Сама она не просится к меченосцу правой руки, и Дагар почему-то тоже не требует, чтобы Руцина жила с ним в одном доме, а выгнать первую жену из дома только потому, что она стала наложницей первого меченосца, нельзя. Это позор для ее повелителя. Так и живет Руцина у Рюрика в доме, исповедует нового бога Христа и никому не мешает своими новыми привычками. Оставался один Бэрин - его верный верховный жрец. Но и он был по горло занят - обучал параситов своему духовному ремеслу и отправлял их в помощь то одному, то другому варяжскому полководцу, а потому и для бесед с Рюриком времени имел мало.

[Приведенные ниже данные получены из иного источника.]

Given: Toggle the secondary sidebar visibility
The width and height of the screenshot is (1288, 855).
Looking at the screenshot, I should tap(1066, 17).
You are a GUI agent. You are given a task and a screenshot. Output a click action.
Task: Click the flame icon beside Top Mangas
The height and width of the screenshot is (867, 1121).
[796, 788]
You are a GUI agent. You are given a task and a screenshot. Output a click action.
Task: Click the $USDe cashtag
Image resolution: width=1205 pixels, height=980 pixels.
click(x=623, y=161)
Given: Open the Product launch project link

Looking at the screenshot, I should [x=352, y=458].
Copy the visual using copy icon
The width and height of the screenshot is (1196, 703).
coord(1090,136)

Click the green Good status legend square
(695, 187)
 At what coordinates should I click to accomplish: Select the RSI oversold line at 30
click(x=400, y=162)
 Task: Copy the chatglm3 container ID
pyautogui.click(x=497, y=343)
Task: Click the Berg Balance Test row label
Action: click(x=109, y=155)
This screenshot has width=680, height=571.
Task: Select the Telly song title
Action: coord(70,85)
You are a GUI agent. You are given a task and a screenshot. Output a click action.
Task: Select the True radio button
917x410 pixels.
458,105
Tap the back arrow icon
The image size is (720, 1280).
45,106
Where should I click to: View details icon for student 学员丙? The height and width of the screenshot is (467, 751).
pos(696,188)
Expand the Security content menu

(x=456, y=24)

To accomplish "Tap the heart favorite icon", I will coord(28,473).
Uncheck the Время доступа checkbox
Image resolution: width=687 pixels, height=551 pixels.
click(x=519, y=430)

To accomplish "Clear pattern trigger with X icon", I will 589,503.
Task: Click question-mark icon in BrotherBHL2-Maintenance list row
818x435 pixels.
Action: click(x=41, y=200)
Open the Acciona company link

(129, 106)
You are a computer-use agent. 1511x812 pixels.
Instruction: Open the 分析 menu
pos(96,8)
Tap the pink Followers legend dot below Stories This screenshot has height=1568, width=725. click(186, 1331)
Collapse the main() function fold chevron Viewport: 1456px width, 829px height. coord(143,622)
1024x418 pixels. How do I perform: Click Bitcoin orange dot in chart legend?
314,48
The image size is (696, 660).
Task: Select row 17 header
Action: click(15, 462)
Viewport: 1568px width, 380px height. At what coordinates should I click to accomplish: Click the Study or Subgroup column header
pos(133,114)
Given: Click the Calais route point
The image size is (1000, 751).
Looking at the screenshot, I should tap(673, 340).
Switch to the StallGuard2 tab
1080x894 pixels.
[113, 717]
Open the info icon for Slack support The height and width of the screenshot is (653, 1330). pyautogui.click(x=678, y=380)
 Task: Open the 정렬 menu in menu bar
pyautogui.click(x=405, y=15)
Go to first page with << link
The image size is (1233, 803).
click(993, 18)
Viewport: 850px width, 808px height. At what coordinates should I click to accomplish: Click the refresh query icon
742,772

Но вот сегодня то ли потому, что великий князь снова увидел свою первую жену усердно молящейся новому богу; то ли потому, что давненько не склонял голову перед семиветвистым подсвечником и не впитывал молчаливую мудрость его; то ли потому, что считал невозможным постичь семь ступеней познания Божественного откровения; то ли потому, что рано или поздно, но он должен же был заинтересоваться этим самым Христом, но именно сегодня Рюрик вдруг захотел увидеть верховного жреца и поговорить с ним по душам. Он кликнул своего любимого Руги, приказал ему отыскать Бэрина и привести к себе в гридню.
Руги тотчас же отправился выполнять поручение своего рикса, а Рюрик попытался вспомнить все, что знал сам об этом непонятном ему боге. "Во-первых, почему бог один, но пребывает всегда в трех лицах?" нетерпеливо рассуждал князь. Рюрик всегда злился, когда чего-нибудь не понимал, а сейчас болезнь обострила этот недостаток, и он сознавал, что познание истины и добра будет даваться ему с большим трудом.
- Бог Сын, Бог Отец и Бог Дух Святой! - добросовестно и пока спокойно перечислял Рюрик все три ступени одновременного бытия одного существа, но, как только он начинал анализировать каждую из этих ступеней отдельно, а затем связывать их в логическую нить, - все рушилось, нить обрывалась, и он начинал злиться.
- Ну ладно, - недовольный собой, пробормотал Рюрик, - здесь я чего-то не понимаю, но ведь Руцина не могла поверить в этого бога, не поняв тайны соединения всех этих трех ступеней? Что же или кто за всем этим скрывается? - начиная раздражаться, пробормотал он, пожимая плечами, и снова повторил: - Бог Отец, Бог Сын и Бог Дух Святой?.. - Князь откинулся на спинку тяжелого деревянного стула, на которую была наброшена меховая накидка, и посмотрел на деревянный закопченный факелом потолок.
В это время скрипнула тяжелая дверь гридни, и на ее пороге появился старый Бэрин в будничной обрядовой одежде. Уставший, но довольный тем, что в нем нуждается сам великий князь, он оживленно воскликнул, глядя на Рюрика:
- Явился на первый же твой зов, великий князь!
Рюрик обрадовался Бэрину и шутливо поприветствовал его.
- Да возгорится ярче огонь моего факела в честь достославного гостя моей гридни, верховного жреца племени рарогов! - улыбаясь, воскликнул князь. Он не встал со своего места, но широко развел руки в стороны. - Садись вот сюда, Бэрин, к огню поближе, - уже без шутовства предложил князь, взял со стола кувшин с ягодной настойкой и протянул ее, угощая, жрецу.